[[ Records provided, beginning ]]

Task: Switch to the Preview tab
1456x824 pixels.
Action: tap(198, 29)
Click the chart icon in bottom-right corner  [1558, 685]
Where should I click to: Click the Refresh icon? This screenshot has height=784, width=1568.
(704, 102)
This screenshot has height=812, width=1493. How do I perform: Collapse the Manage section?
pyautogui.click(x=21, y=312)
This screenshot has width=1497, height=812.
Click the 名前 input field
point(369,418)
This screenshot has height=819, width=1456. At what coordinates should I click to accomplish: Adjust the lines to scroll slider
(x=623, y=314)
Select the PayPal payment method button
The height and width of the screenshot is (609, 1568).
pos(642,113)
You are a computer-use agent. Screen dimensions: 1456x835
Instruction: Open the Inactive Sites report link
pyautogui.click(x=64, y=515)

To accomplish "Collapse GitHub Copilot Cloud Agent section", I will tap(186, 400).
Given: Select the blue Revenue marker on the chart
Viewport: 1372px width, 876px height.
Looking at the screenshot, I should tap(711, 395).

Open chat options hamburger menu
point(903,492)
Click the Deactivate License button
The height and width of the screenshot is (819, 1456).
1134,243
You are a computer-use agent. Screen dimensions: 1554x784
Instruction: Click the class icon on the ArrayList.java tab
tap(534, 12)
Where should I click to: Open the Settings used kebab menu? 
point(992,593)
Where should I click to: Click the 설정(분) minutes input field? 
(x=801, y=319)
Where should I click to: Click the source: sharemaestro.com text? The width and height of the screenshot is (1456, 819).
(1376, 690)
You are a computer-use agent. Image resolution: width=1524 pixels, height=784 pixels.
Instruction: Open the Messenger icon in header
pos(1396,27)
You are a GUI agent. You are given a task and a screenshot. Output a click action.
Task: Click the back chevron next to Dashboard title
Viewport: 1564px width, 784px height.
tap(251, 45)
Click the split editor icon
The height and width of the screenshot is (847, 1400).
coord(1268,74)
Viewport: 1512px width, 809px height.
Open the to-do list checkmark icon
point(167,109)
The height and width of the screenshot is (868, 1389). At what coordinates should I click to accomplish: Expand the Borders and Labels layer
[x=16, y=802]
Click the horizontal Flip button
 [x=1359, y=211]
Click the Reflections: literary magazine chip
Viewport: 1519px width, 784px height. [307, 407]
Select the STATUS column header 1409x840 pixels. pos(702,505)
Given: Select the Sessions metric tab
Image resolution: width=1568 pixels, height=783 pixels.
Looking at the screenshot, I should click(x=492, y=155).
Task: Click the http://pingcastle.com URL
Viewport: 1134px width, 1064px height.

[[ Records provided, end ]]

Instructions for the task
Copy out each entry above with no deviation.

Response to this exercise
Task: Switch to the Preview tab
1456x824 pixels.
Action: tap(198, 29)
Click the chart icon in bottom-right corner  [1558, 685]
Where should I click to: Click the Refresh icon? This screenshot has height=784, width=1568.
(704, 102)
This screenshot has height=812, width=1493. How do I perform: Collapse the Manage section?
pyautogui.click(x=21, y=312)
This screenshot has width=1497, height=812.
Click the 名前 input field
point(369,418)
This screenshot has height=819, width=1456. At what coordinates should I click to accomplish: Adjust the lines to scroll slider
(x=623, y=314)
Select the PayPal payment method button
The height and width of the screenshot is (609, 1568).
pos(642,113)
You are a computer-use agent. Screen dimensions: 1456x835
Instruction: Open the Inactive Sites report link
pyautogui.click(x=64, y=515)

To accomplish "Collapse GitHub Copilot Cloud Agent section", I will tap(186, 400).
Given: Select the blue Revenue marker on the chart
Viewport: 1372px width, 876px height.
Looking at the screenshot, I should tap(711, 395).

Open chat options hamburger menu
point(903,492)
Click the Deactivate License button
The height and width of the screenshot is (819, 1456).
1134,243
You are a computer-use agent. Screen dimensions: 1554x784
Instruction: Click the class icon on the ArrayList.java tab
tap(534, 12)
Where should I click to: Open the Settings used kebab menu? 
point(992,593)
Where should I click to: Click the 설정(분) minutes input field? 
(x=801, y=319)
Where should I click to: Click the source: sharemaestro.com text? The width and height of the screenshot is (1456, 819).
(1376, 690)
You are a computer-use agent. Image resolution: width=1524 pixels, height=784 pixels.
Instruction: Open the Messenger icon in header
pos(1396,27)
You are a GUI agent. You are given a task and a screenshot. Output a click action.
Task: Click the back chevron next to Dashboard title
Viewport: 1564px width, 784px height.
tap(251, 45)
Click the split editor icon
The height and width of the screenshot is (847, 1400).
coord(1268,74)
Viewport: 1512px width, 809px height.
Open the to-do list checkmark icon
point(167,109)
The height and width of the screenshot is (868, 1389). At what coordinates should I click to accomplish: Expand the Borders and Labels layer
[x=16, y=802]
Click the horizontal Flip button
 [x=1359, y=211]
Click the Reflections: literary magazine chip
Viewport: 1519px width, 784px height. [307, 407]
Select the STATUS column header 1409x840 pixels. pos(702,505)
Given: Select the Sessions metric tab
Image resolution: width=1568 pixels, height=783 pixels.
Looking at the screenshot, I should click(x=492, y=155).
Task: Click the http://pingcastle.com URL
Viewport: 1134px width, 1064px height.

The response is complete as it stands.